GRM1, encoding metabotropic glutamate receptor 1 (mGluR1), is crucial in slow excitatory postsynaptic conductance, synapse formation, synaptic plasticity, and motor control [3]. It is mainly expressed in the brain, especially highly in the cerebellum, and is involved in multiple biological processes and disease-related pathways [3]. Genetic models can be valuable in studying its function.

In chondromyxoid fibroma (CMF), GRM1 is characterized by recurrent genetic rearrangements. These place it under the control of a constitutively active promoter, leading to increased gene expression. GRM1 immunohistochemistry can distinguish CMF from its histologic mimics, as it is positive in 97% of CMF specimens but negative in mimics [1,4,5]. In blue nevi and related melanomas, GRM1 gene fusions can be an alternative oncogenic driver, mutually exclusive of classical canonical mutations [2]. Mutations in GRM1 are also associated with congenital cerebellar ataxia, and in schizophrenia, deleterious GRM1 mutations may contribute to diverse psychiatric conditions [3,6].

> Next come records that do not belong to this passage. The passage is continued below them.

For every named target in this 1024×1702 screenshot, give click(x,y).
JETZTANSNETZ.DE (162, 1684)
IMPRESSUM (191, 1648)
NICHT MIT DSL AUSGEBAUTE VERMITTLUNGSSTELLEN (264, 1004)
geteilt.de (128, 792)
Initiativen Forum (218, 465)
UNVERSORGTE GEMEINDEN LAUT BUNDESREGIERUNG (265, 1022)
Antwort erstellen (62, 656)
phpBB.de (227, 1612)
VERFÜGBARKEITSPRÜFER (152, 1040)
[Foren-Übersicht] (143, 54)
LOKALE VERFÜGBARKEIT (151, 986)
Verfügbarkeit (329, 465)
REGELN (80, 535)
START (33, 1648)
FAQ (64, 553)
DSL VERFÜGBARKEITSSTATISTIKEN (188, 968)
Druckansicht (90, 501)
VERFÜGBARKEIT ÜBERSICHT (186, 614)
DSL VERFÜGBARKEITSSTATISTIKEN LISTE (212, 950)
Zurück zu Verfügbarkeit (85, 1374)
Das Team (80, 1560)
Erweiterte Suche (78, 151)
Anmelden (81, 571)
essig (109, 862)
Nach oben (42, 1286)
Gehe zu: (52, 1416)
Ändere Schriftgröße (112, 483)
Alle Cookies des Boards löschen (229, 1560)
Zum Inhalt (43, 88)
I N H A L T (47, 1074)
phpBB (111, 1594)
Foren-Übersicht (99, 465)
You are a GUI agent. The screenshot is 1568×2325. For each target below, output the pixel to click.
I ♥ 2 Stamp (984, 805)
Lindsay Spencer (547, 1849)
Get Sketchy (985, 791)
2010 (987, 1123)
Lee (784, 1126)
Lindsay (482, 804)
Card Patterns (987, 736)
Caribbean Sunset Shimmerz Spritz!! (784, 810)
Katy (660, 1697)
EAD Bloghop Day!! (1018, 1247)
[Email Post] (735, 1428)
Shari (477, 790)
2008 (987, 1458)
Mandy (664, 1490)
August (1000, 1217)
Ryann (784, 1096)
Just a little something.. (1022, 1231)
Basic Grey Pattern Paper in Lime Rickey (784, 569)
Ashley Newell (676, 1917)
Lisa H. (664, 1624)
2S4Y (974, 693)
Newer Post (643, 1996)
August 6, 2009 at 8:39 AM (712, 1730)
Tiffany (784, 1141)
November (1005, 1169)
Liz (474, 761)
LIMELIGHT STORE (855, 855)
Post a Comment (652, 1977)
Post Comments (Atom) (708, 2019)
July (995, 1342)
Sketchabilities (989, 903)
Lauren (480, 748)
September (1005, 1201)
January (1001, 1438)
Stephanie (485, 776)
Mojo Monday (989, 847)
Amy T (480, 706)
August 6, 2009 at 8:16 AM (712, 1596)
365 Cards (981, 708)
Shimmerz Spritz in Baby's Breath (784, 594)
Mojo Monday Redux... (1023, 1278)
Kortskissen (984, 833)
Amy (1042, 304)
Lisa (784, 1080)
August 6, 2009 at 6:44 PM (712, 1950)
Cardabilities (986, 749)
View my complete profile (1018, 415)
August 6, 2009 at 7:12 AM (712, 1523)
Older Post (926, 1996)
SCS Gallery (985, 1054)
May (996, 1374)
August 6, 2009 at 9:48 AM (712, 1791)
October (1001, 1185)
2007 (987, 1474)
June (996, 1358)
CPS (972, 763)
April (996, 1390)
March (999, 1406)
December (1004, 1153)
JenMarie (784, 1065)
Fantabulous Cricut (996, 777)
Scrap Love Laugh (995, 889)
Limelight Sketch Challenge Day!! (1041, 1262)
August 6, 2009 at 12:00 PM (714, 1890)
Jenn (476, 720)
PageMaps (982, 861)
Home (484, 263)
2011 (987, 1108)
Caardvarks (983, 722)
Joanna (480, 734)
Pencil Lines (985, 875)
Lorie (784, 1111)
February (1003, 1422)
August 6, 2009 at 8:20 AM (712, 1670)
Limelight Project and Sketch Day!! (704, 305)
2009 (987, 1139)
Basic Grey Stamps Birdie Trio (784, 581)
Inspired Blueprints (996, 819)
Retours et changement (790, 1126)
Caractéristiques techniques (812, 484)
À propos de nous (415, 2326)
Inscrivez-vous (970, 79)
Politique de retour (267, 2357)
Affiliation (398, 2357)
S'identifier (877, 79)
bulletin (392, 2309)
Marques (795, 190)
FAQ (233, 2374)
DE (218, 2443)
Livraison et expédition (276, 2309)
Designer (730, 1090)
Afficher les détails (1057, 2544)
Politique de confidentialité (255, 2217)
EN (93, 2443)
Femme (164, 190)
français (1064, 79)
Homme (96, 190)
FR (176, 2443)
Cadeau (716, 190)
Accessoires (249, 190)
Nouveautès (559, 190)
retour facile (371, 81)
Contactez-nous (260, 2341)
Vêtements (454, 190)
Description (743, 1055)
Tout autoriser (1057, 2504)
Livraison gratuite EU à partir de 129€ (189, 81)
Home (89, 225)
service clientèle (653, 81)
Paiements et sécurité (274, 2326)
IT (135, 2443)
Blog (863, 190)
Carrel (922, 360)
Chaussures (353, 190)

In conclusion, GRM1 plays a significant role in neural-related functions such as synaptic plasticity and motor control. Its abnormal genetic alterations are associated with various diseases, including bone tumors, melanocytic neoplasms, cerebellar ataxia, and psychiatric disorders. The study of GRM1 using genetic models helps in understanding the underlying mechanisms of these diseases and may potentially lead to new diagnostic and therapeutic strategies.